Reflecting on comments made by CBA-aligned firm Menico Tuck Parrish indicating a client backlash to the “morass of administration” facing advisers in becoming FOFA-compliant, IRESS senior business development manager Michael Kinens said the required paperwork can also have an upside for advice firms.
IRESS has begun receiving “reports of clients referring business off the back of the FDS”, Mr Kinens revealed, adding that “compliance only becomes a burden … when it is addressed after the fact, or when the client experience is not well defined”.
Businesses struggling to meet the compliance requirements should consider adopting “paperless strategies”, Mr Kinens said, and making use of existing technologies such as eSignatures and the data feeds “both from the adviser’s desktop to providers and back again”.
“The good news for advisers is that technology can reduce the FDS and opt-in effort to practically zero,” Mr Kinens said. “The industry needs to focus on developing solutions that reduce the administrative burden placed on advisers and their staff and now is a really great time for advisers to pause and carefully consider how they are using technology within their businesses.”
At the same time, Mr Kinens warned that the adoption of the latest technological trends has “hamstrung” some businesses which have not thought through the strategy properly, warning that a financial advice firm needs to be sure about the technological strategy it embarks upon in order to achieve results.
“The adoption of the right mobile strategy for clients will enhance the client experience and result in a more engaged client,” Mr Kinens said.

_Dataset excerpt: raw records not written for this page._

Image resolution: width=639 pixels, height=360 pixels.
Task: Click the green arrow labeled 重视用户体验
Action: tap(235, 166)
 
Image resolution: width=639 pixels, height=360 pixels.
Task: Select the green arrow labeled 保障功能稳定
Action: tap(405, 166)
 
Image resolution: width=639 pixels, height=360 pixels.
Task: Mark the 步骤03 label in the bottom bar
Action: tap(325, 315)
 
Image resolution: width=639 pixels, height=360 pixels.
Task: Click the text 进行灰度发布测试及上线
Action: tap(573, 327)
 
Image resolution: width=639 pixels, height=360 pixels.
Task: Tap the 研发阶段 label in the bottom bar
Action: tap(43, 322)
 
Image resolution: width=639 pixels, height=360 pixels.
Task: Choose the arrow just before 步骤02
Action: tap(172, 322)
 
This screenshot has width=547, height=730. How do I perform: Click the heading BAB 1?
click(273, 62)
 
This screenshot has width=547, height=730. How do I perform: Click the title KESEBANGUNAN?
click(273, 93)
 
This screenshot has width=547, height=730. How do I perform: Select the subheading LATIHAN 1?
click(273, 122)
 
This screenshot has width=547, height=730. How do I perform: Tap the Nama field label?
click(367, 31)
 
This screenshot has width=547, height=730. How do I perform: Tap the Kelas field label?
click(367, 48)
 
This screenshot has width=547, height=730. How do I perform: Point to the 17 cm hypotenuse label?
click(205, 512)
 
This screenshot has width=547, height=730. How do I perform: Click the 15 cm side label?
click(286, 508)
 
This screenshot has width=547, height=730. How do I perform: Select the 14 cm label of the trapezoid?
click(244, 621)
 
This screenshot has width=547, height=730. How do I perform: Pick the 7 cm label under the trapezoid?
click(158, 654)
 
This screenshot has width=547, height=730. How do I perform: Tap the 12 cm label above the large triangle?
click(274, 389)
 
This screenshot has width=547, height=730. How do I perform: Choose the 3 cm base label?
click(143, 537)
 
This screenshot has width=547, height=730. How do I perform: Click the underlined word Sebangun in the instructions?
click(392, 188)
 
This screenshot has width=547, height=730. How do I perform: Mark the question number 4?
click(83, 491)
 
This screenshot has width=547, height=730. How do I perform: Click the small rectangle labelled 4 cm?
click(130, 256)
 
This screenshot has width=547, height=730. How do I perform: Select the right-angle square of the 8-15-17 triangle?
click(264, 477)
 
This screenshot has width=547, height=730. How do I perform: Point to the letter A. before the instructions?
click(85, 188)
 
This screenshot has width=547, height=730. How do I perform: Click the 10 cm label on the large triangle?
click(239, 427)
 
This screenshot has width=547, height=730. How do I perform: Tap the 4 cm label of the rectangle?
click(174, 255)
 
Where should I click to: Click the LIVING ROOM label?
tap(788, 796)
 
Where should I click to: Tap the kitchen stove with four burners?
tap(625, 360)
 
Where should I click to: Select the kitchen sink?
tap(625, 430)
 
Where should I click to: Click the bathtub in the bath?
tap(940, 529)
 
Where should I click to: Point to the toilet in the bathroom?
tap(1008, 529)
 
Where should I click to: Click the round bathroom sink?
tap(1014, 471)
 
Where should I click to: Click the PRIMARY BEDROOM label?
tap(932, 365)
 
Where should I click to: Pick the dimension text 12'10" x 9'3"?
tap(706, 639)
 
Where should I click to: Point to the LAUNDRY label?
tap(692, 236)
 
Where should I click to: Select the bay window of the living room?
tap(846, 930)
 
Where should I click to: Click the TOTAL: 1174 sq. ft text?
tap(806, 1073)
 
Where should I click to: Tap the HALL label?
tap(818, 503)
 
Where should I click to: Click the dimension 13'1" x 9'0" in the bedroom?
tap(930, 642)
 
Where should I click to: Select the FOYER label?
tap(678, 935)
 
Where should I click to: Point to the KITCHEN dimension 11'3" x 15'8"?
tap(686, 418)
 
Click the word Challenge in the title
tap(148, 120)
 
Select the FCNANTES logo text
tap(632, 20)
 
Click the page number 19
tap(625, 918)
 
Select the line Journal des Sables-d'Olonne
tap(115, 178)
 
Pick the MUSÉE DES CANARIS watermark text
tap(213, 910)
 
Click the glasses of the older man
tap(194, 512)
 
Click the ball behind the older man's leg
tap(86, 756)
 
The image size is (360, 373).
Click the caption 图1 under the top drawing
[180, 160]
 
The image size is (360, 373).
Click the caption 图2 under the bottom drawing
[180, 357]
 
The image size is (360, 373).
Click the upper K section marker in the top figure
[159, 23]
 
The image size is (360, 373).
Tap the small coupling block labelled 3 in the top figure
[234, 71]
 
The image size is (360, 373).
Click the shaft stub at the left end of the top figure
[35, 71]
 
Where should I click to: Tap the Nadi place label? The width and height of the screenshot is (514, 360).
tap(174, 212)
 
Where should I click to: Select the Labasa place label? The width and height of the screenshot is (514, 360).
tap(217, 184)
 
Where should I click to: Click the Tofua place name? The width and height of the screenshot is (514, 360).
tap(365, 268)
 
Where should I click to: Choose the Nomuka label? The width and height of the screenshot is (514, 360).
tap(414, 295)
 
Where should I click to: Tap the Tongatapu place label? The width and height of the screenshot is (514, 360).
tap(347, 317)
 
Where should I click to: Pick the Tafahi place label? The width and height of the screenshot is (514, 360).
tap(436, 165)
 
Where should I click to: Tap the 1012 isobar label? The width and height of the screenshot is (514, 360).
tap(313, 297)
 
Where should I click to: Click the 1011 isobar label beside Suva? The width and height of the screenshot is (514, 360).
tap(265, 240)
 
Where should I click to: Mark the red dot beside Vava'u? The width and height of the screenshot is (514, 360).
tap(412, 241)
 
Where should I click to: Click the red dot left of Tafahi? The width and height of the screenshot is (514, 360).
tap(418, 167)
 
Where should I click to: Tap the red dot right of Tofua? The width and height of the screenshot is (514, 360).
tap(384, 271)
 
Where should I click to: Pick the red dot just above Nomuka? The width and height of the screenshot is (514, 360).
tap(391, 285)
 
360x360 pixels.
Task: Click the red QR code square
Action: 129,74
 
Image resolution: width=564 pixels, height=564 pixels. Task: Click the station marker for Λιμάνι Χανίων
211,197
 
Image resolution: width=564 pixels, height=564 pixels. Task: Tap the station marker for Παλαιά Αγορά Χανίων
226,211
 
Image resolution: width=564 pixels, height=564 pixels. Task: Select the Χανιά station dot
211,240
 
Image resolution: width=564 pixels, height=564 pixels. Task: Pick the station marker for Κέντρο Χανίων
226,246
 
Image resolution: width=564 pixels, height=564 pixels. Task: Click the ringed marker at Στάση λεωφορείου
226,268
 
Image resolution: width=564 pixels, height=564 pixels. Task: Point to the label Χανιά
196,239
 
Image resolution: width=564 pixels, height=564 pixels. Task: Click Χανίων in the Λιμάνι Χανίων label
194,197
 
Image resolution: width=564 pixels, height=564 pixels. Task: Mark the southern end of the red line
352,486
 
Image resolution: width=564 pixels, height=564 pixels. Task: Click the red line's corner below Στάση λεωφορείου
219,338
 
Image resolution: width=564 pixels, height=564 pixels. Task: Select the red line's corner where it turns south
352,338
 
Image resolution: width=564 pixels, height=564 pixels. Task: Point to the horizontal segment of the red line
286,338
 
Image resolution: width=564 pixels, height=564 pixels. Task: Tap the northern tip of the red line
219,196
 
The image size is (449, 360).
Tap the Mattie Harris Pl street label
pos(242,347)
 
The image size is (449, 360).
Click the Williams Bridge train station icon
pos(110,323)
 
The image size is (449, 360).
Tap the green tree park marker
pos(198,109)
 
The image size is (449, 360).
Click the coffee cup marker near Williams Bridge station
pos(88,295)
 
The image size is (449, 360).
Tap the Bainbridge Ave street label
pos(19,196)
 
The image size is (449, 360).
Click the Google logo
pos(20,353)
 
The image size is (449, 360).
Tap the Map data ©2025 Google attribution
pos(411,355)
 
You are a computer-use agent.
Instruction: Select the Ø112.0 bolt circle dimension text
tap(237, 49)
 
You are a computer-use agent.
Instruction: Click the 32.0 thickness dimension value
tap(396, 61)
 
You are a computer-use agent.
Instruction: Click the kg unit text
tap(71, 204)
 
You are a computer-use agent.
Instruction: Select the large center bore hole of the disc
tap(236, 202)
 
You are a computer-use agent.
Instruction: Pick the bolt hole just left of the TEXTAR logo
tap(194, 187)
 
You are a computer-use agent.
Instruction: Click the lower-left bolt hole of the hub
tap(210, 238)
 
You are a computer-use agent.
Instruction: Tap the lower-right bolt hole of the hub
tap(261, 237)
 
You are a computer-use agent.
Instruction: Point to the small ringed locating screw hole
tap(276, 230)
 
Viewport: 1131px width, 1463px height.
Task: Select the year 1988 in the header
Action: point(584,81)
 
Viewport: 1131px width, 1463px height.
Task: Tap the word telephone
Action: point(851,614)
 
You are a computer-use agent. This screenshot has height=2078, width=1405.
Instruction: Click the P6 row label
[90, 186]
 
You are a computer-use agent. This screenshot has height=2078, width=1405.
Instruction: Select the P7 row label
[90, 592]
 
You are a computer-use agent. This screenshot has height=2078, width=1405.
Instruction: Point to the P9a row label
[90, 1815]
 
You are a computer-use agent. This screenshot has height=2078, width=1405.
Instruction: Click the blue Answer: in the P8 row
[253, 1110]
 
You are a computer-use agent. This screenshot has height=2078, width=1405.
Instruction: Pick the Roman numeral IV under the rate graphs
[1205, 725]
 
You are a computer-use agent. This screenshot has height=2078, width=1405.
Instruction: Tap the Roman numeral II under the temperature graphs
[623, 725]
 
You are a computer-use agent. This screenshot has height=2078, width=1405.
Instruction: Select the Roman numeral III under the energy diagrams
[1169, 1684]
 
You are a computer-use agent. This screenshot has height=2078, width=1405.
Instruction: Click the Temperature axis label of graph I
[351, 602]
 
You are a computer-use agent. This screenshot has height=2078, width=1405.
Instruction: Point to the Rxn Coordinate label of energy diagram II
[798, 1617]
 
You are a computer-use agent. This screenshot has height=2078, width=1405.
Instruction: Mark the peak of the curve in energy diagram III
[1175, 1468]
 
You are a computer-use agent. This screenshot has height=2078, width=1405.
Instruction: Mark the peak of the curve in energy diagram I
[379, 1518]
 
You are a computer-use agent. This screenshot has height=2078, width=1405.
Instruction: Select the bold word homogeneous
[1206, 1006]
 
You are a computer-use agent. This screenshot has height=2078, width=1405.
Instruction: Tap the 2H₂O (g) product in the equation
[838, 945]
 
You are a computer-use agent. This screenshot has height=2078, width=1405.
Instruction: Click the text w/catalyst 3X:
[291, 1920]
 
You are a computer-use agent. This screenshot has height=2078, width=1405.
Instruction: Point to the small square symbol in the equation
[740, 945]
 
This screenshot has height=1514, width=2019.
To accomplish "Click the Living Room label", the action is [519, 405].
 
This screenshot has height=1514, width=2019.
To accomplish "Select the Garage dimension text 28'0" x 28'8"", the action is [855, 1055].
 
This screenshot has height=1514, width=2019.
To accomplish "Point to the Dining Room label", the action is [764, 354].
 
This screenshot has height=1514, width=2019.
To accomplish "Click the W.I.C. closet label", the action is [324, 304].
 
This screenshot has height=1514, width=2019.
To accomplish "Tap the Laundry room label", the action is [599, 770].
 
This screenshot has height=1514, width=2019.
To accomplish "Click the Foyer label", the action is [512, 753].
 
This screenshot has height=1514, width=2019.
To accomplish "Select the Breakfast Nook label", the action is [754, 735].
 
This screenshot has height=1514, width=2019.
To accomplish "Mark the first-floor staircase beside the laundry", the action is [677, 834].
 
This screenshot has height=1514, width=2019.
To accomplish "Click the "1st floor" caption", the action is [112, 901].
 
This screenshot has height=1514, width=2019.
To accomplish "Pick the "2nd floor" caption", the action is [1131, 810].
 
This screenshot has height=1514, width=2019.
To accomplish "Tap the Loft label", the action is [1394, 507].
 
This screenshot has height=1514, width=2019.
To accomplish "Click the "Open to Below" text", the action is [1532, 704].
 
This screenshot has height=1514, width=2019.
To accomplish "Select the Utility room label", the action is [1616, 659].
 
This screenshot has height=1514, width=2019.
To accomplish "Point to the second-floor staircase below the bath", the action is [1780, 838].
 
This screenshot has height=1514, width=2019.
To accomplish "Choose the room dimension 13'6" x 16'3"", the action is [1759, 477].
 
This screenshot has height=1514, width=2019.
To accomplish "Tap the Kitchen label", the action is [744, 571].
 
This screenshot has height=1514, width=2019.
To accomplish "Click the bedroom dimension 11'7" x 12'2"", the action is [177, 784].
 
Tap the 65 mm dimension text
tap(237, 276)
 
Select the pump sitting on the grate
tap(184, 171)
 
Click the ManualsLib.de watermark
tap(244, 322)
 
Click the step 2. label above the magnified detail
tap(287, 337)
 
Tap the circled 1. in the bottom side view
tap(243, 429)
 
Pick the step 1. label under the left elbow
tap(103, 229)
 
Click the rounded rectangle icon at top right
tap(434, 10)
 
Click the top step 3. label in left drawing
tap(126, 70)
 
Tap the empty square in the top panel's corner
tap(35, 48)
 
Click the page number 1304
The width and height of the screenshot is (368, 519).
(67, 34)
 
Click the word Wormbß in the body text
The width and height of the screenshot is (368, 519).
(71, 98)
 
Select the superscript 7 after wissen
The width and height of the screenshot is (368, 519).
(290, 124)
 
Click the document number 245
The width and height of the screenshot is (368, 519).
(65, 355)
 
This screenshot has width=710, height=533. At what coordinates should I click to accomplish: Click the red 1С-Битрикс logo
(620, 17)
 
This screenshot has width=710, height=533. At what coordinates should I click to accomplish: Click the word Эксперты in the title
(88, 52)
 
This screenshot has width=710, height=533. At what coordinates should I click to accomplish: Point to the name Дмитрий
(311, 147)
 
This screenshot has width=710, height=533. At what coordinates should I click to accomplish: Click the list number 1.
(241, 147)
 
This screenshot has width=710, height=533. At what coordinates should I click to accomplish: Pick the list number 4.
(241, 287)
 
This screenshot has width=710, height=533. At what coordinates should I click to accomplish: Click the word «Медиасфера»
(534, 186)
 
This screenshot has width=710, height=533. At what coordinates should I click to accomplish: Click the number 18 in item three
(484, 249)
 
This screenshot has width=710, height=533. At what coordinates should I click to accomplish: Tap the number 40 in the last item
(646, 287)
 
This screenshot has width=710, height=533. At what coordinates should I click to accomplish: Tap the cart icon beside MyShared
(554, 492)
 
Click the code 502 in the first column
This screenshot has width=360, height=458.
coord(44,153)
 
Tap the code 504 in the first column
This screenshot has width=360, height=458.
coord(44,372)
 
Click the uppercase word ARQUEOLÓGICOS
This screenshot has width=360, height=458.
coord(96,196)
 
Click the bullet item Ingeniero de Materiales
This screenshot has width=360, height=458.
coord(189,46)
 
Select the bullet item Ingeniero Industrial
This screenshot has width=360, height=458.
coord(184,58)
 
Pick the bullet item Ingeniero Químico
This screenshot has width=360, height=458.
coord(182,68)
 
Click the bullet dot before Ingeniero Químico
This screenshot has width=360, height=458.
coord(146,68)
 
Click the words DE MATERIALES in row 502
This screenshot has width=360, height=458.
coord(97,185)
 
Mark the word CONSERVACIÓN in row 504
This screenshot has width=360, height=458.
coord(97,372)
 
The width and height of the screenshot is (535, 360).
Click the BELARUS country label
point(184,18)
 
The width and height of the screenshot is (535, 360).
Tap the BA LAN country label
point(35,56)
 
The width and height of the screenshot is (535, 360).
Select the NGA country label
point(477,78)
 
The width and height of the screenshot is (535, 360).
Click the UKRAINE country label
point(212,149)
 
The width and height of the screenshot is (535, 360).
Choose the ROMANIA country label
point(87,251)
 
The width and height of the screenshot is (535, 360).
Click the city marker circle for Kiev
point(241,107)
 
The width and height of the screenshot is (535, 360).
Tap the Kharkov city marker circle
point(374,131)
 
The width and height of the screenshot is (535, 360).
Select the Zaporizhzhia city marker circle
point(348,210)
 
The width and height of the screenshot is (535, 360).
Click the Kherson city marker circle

FDS and opt-in requirements (after a few hours of initial work) have only added 1 extra process to our review preparation which takes around 3 minutes. It has also only added about 1 minute to review meeting times. It’s a non-issue. We use xplan and it’s so easy. We were already opting clients in annually at their reviews via a new written service agreement, which also clearly disclosed fees. So it’s business as usual for us. I dont see what the commotion is about…
The financial planning industry has not evolved or learned anything from the past other than to keep trying to justify high advice fees. One would have thought that advanced technology would and should have lowered costs of advice and sped up the advice delivery.
The younger generation won’t fall for high cost traditional advice no matter how dressed up it is or how it’s delivered. Milk you ageing clients for all they can pay now because it’s not to going to stay that way.
The technology is there and I agree with Michael, it’s just a pity the accompanying advice is still buried somewhere in the 80s and 90s.
Interesting, let me start by saying I don’t want to pass judgement on FoFA changes, other than to say I am opposed to Opt In.
The article is really about showing how technology can improve systems and processes and improve client engagement.
As professional advisers we need to acknowledge that the legislation is here to stay and we need to embrace it and turn it into an advantage for our businesses.
Here is an article that Zurich published explaining how we have used the FDSs to our advantage.
[url]http://www.zurich.com.au/conte…[/url]
We are extremely proactive with our clients, seeing and speaking with them on a regular basis and we still managed to obtain further business and referrals from them.
I am probably one of the advisers Michael refers to, as I have spoken openly to advisers about what weve done and the results.
Gerry,
I’d be more than happy to discuss any of the above in greater detail at your convenience. Feel free to either call me directly on 03 90185912 or email me at mkinens@iress.com.au
Gerry,
Please accept that not everything that is covered in an interview necessarily makes it into the published story, so sometimes the context can’t be fully appreciated.
You are correct in suggesting that removing these requirements makes the headache disappear. My comments shouldn’t be interpreted as suggesting that FoFA is right or wrong – they are addressing the fact that, for now, the requirements exist.
What I was hoping to highlight was that FoFA needn’t be the administrative burden that many currently experience, there are those that have realised opportunities from the exercise, and further, the REAL costs within our industry are as a consequence of the poor utilisation of technology by some industry participants (something that is outside the control of advice professionals).
You are kidding
Tech savvy advisers? The fact is if Xplan was easy to drive, there would not be a proliferation of Xplan outsourcing firms out there today.
Mr Kinens is correct – firms do need to be sure about their technology strategy – I’m just waiting for someone to invent something we can all drive, as frankly the clients don’t give a damn whether we use Xplan or its competitors.
Not happy with that article at all…I doubt FDS was supposed to be used as a marketing document and how could Iress possibly get feedback saying referrals were coming in. I already did regular reviews without having to stuff around with an FDS and fitting that in somewhere which is usually out of kilter with existing review dates.
If the FDS was the first type of review document sent out by an adviser for many years, then I would suggest the client should have moved elsewhere.
I acknowledge that advanced technology can make things easier…but so would removing stupid requirements, and concentrating on improved investment strategies and outcomes for clients.